Parts of the exercise =>
1/ List every percentage figure given in the passage on Macau's gaming revenues.
2/ Write the next part of the passage on Macau's gaming revenues, beginning after its final sentence.

Text under study =>

____

Hope for a full recovery of Macau’s embattled gaming industry are soaring, along with gaming revenues.
According to MSN, casinos in the Chinese gaming hub posted gross gaming revenues (GGR) of MOP 14.7 billion (US$1.81 billion) for April, up 15.6 percent from March. The April calculations included two days of the national Labor Day holiday, which began April 28 and continued into May.
The big news was the increase in year-on-year revenues. Total GGR in April was up 450 percent over the same period in 2022. While that’s still short of the 2019 levels, it’s welcome news for operators, who have watched their business recover steadily since borders to the city reopened in January. For the first quarter of 2023, GGR is up 141 percent year on year, to MOP 49.4 billion (US$6.12 billion).
For the Labor Day holiday, the city expected at least 70,000 visitors per day, but welcomed an average of at least 118,000 people on a daily basis. That’s still appreciably less than the 2019 figures, when about 177,000 people came to Macau each day of the five-day celebration.
As reported by Yogonet.com, analysts surveyed by Bloomberg said GGR in Macau may return to 56 percent of pre-pandemic levels in 2023, but a full recovery could take years, especially given Beijing’s crackdown on high-rollers, which slashed its lucrative junket presence from several hundred operations to just 36. But GGR could rebound by 71 percent of 2019’s level next year, the analysts predicted.

____

Provided data =>

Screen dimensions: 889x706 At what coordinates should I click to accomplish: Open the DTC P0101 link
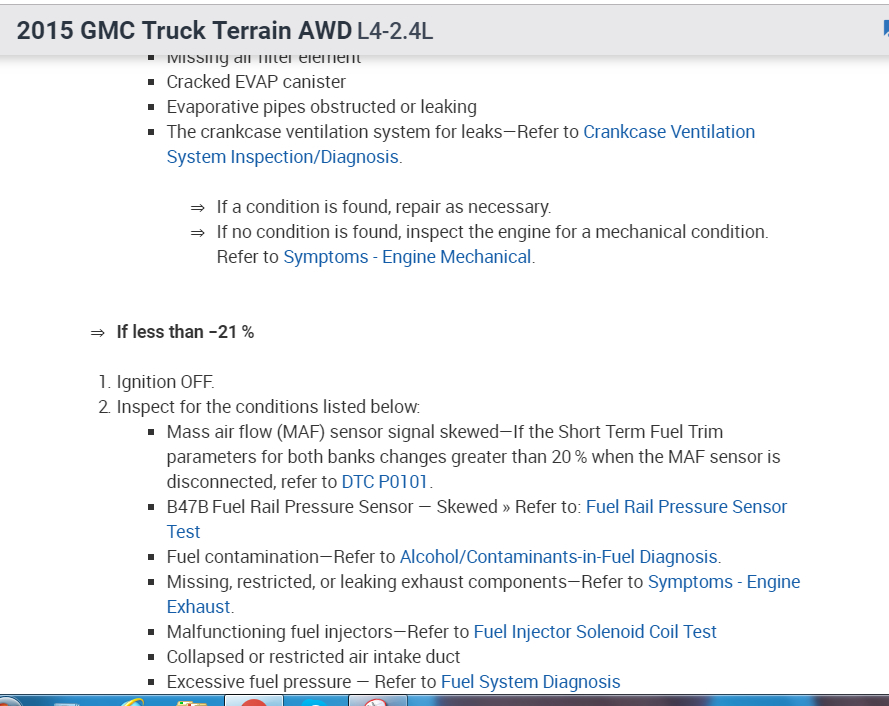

____

Answers by item number =>
1/ 15.6 percent, 450 percent, 141 percent, 56 percent, 71 percent

2/
GGRAsia reported that a review of “major gaming floors in downtown Macau and Cotai” showed “significant volumes of customers on their mass-market gambling floors.”
The activity and the boost in GGR should “reassure investors of a very clear ramp in demand” into the second quarter, said a note from JP Morgan Securities (Asia Pacific) Ltd.
“We are confident of a ‘strong recovery’ where mass demand comfortably recovers to over 80 percent of pre-Covid levels, versus 70 percent-plus recovery during Chinese New Year,” said analysts DS Kim and Mufan Shi.
John DeCree and Max Marsh of CBRE Securities added that May was “poised for further recovery” in Macau demand.